- Catcher
- Born: January 11, 1974 (age 52) Vancouver, British Columbia, Canada
- Batted: LeftThrew: Right

MLB debut
- September 22, 2002, for the Oakland Athletics

Last MLB appearance
- October 2, 2004, for the St. Louis Cardinals

MLB statistics
- Batting average: .247
- Home runs: 0
- Runs batted in: 8
- Stats at Baseball Reference

Teams
- Oakland Athletics (2002); St. Louis Cardinals (2004);

= Cody McKay =

Canadian baseball player (born 1974)

Cody Dean McKay (born January 11, 1974) is a Canadian former Major League Baseball catcher who played for the Oakland Athletics in 2002 and for the St. Louis Cardinals in 2004.

==Biography==
A native of Vancouver, British Columbia, McKay has lived his entire life in the US; he attended Horizon High School and Arizona State University. In 1994, he played collegiate summer baseball in the Cape Cod Baseball League for the Yarmouth-Dennis Red Sox.

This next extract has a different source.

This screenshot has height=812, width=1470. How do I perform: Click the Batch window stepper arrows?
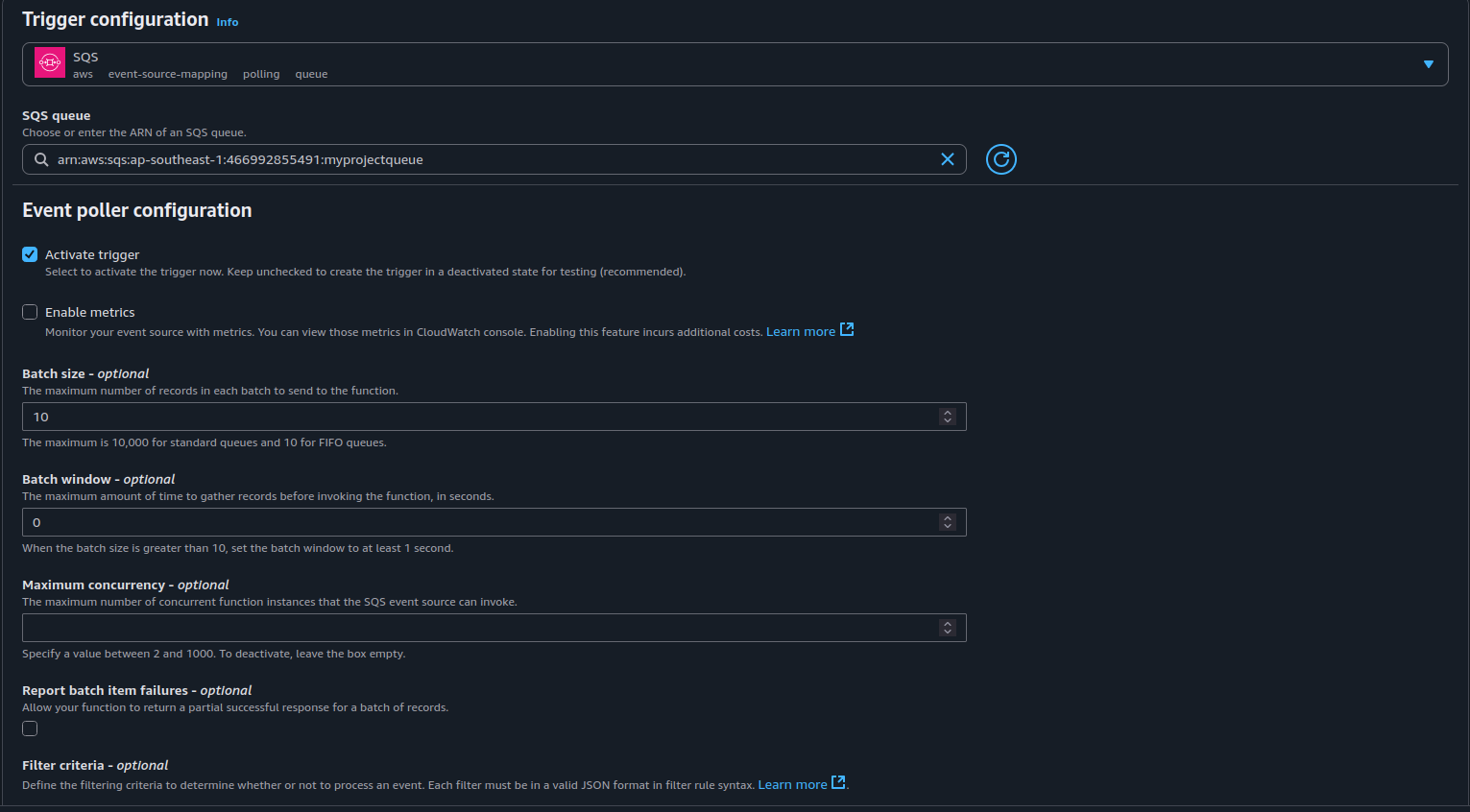point(948,522)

McKay was twice drafted and not signed. First, by the San Francisco Giants in the 48th round of the 1992 Major League Baseball draft (1335th overall) and by the St. Louis Cardinals in the 5th round of the 1995 Major League Baseball draft (127th overall). He was drafted by the Oakland Athletics in the ninth round of the 1996 Major League Baseball draft (255th overall) and did sign.

He is the son of former player and Arizona Diamondbacks first base coach Dave McKay. On December 13, 2007, he was implicated for use of banned performance-enhancing substances on page 197 of the Mitchell Report.